Gov. Gavin Newsom signed the historic law Wednesday that creates a nine-member task force dedicated to coming up with recommendations for what form reparations might take and who would be eligible to receive them. The task force must have its first meeting no later than June 1 and submit its recommendations to the state Legislature one year later.

“As a nation, we can only truly thrive when every one of us has the opportunity to thrive,” Newsom said in a statement. “Our painful history of slavery has evolved into structural racism and bias built into and permeating throughout our democratic and economic institutions.”

‘The timing is right for reparations’: Cities propose reparations amid nationwide unrest

Reparations could come in the form of cash payments, student loan forgiveness, public works projects or job training. The law doesn’t limit the payment to slavery but requires the task force give special consideration for Black people who are descendants of slaves.

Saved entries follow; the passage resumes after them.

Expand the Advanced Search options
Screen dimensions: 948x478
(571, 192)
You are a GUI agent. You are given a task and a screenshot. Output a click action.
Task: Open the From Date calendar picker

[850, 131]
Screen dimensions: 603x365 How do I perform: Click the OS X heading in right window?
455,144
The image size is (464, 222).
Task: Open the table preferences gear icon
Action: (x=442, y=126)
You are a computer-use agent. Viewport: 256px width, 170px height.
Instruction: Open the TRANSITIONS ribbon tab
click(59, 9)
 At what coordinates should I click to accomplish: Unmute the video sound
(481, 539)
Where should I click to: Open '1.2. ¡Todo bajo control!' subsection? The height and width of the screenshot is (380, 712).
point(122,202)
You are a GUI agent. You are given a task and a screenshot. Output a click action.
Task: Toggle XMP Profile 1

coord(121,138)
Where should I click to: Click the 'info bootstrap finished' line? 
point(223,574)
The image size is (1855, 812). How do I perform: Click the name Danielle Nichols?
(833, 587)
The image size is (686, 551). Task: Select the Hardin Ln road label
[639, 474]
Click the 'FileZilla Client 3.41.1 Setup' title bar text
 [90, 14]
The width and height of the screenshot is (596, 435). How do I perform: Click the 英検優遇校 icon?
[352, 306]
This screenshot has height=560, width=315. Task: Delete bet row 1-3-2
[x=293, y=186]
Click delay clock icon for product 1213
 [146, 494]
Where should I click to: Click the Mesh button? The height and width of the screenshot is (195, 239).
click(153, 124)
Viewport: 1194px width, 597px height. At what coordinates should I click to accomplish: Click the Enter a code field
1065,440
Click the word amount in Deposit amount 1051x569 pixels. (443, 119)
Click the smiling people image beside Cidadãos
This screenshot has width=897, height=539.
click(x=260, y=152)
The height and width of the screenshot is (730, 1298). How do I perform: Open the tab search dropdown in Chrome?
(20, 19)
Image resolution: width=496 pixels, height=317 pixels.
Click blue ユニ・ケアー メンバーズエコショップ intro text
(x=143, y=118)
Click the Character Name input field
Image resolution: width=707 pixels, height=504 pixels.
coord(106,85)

This image made from video from the Office of the Governor shows California Gov. Gavin Newsom signing into law a bill that establishes a task force to come up with recommendations on how to give reparations to Black Americans on Sept. 30, 2020. (Photo: Office of the Governor via Associated Press)

The law was championed by Assemblywoman Shirley Weber, a Democrat and chair of California’s Legislative Black Caucus. Weber said Wednesday that while many are waiting for federal guidance on reparations, California has a responsibility to lead the way.

“California has come to terms with many of its issues, but it has yet to come to terms with its role in slavery,” she said during a news conference after Newsom signed the law. “After 400 years, we still have that impact.

“If we can do it others can do it also,” she said.

Although California entered the Union in 1850 as a free state, slave owners were allowed to bring their slaves into the state and state law required runaway slaves be arrested and returned to their owners.

Assemblywoman Shirley Weber, D-San Diego, wears a face mask as she calls on lawmakers to create a task force to study and develop reparation proposals for African Americans, during the Assembly session in Sacramento on Thursday. The Assembly approved the bill that now goes to the Senate. (Photo: RICH PEDRONCELLI/AP)

The law was signed amid months of nationwide protests against systemic racism and police brutality, but Weber emphasized that this bill was authored long before the death of George Floyd and the onset of the coronavirus pandemic.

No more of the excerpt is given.